*What is being asked:*
Scan the material below, then work out how many of its lines contain the word "Given"; reply with that number only.

*Data supplied:*

◆ ◆ ◆ ◆ ◆

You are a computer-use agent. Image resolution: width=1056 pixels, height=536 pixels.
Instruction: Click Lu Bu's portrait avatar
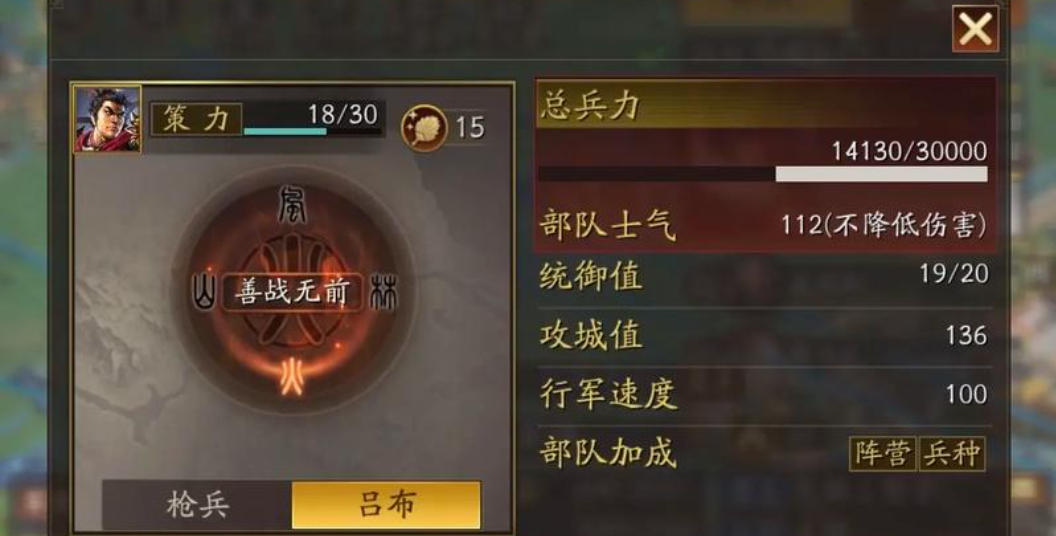click(x=107, y=119)
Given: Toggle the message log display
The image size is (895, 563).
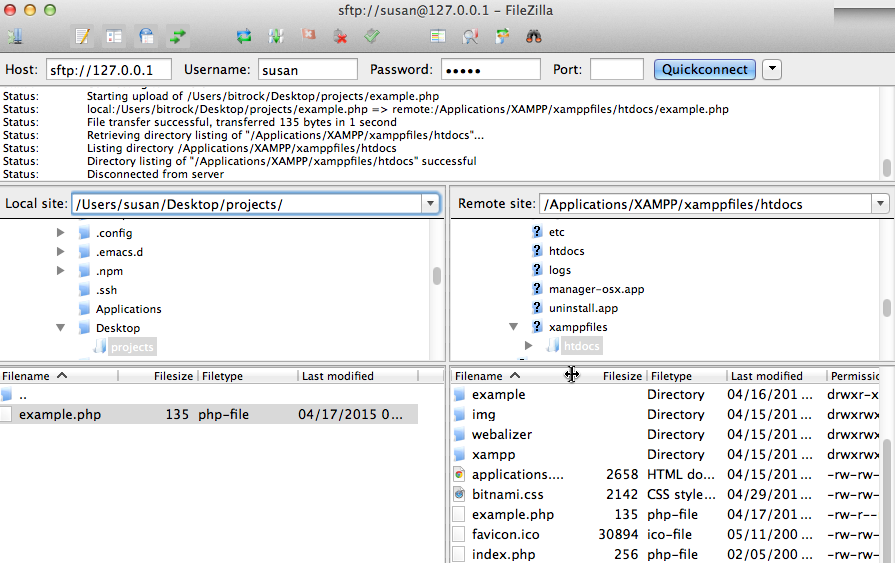Looking at the screenshot, I should tap(82, 37).
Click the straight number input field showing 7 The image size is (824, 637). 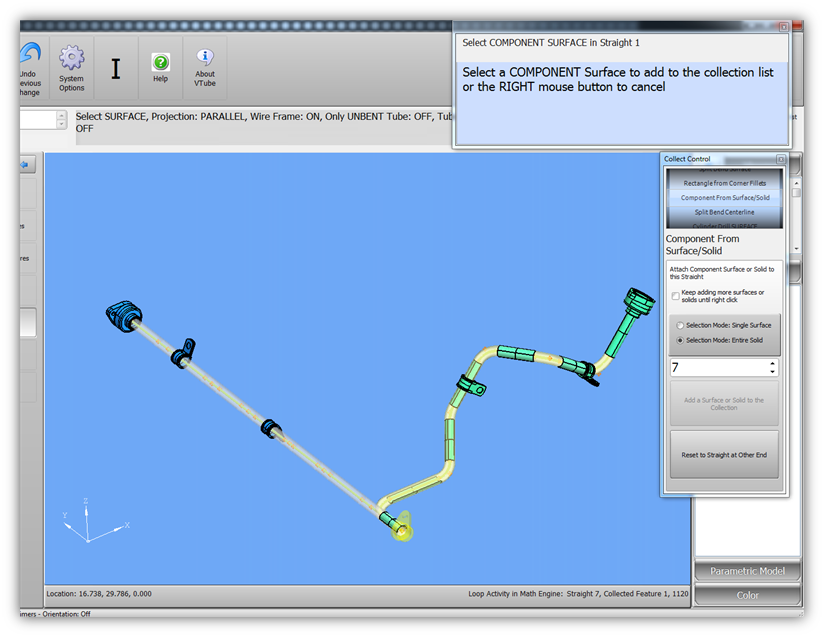click(716, 368)
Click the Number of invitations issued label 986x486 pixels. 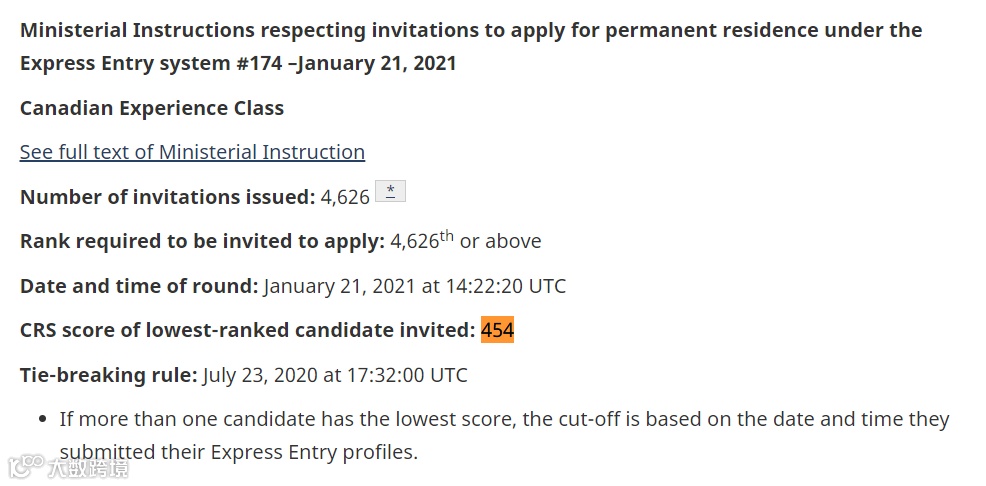pos(168,197)
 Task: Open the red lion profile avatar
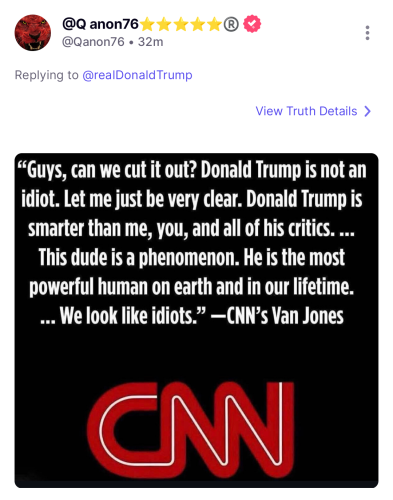(x=32, y=32)
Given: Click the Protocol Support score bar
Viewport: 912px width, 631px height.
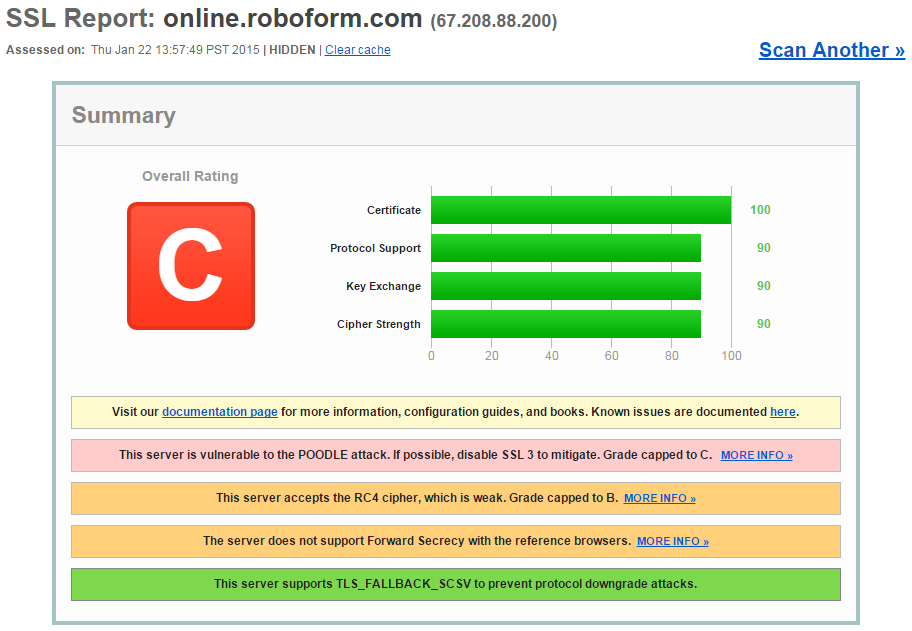Looking at the screenshot, I should click(x=565, y=248).
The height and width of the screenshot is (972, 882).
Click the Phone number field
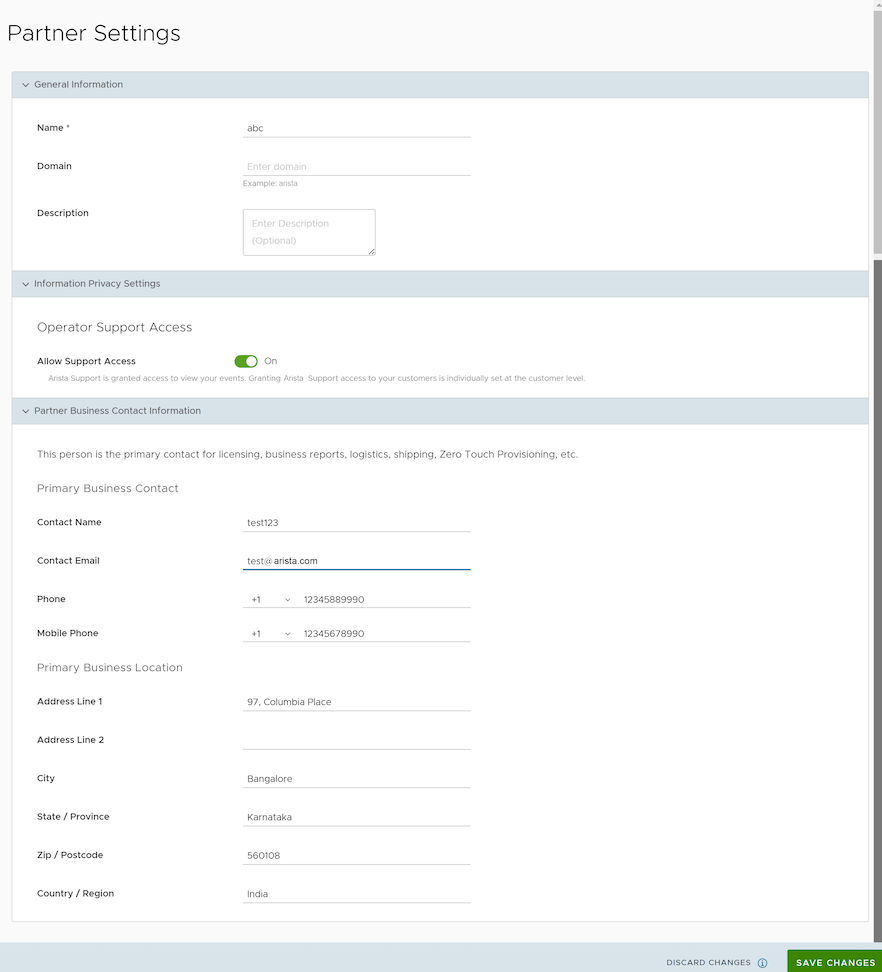tap(385, 600)
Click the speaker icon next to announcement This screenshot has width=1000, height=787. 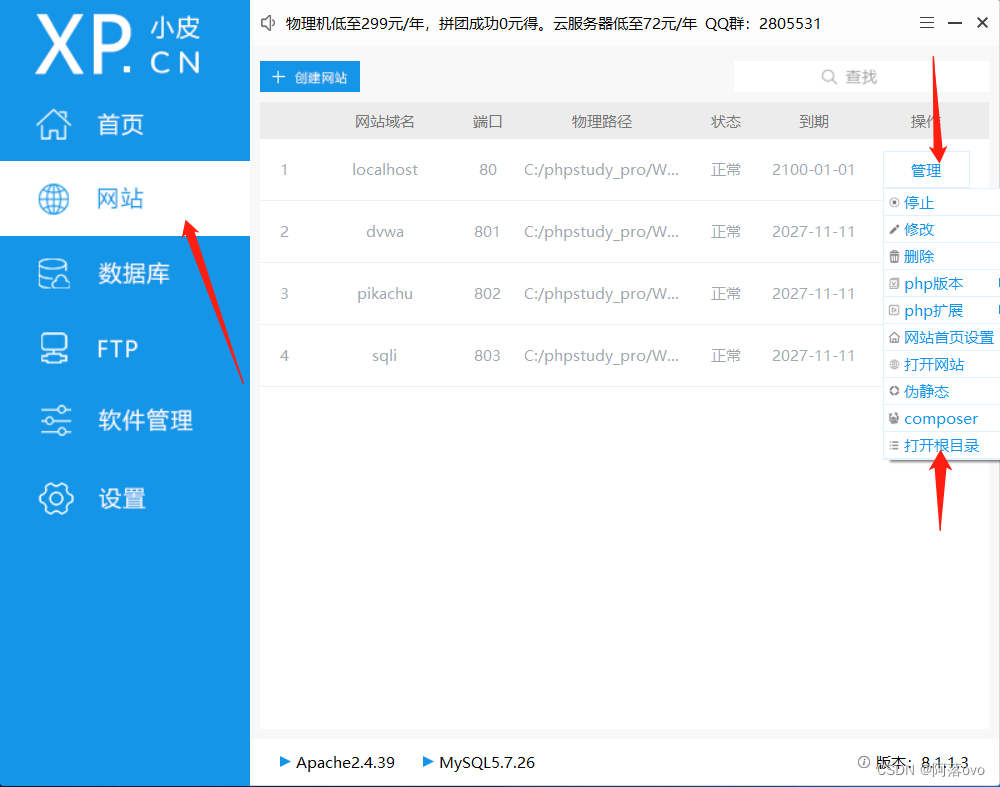tap(267, 22)
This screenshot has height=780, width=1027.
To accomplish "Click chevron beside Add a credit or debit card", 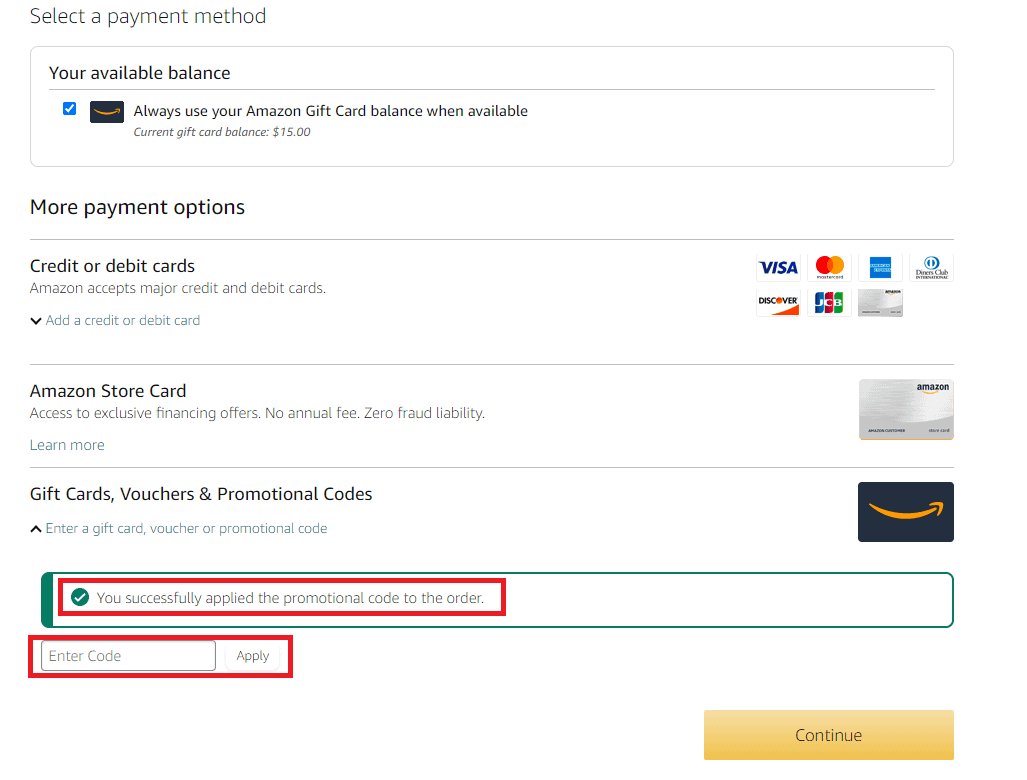I will 36,321.
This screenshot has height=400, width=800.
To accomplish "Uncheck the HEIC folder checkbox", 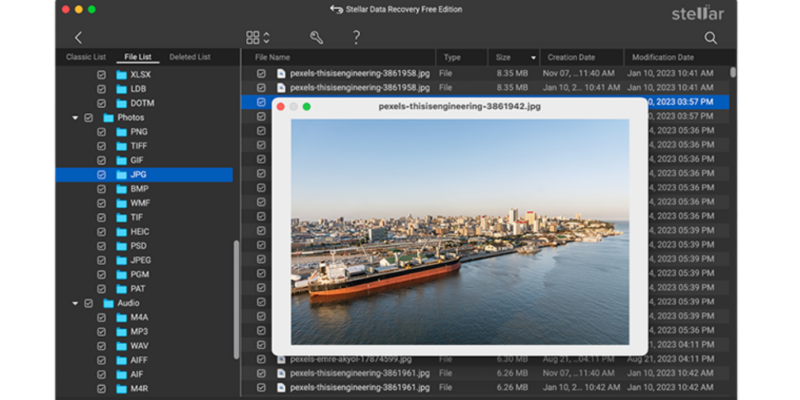I will click(101, 231).
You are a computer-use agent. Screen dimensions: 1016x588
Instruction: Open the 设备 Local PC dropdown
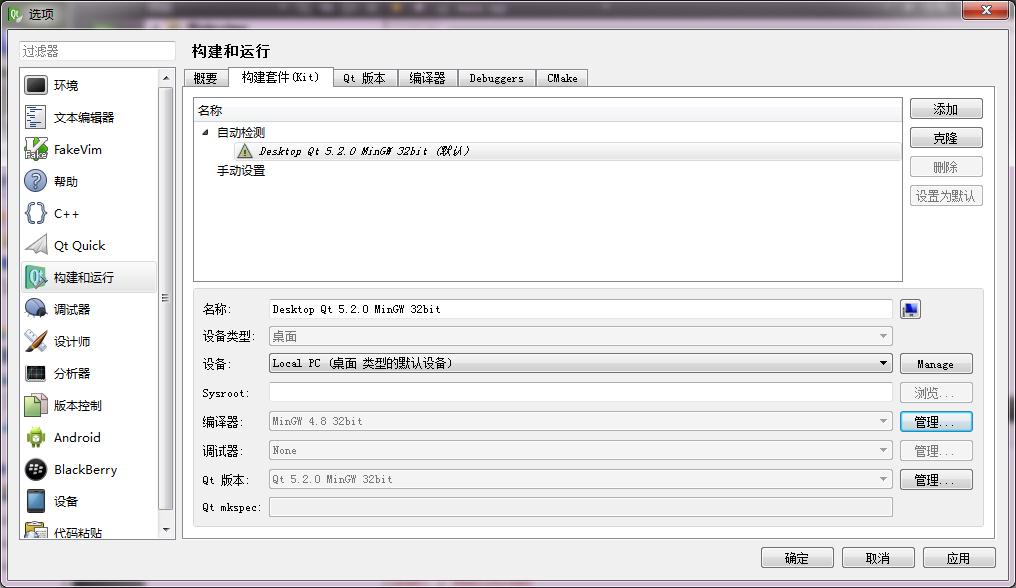click(580, 364)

◆ ◆ ◆ ◆ ◆

*Answer:*
2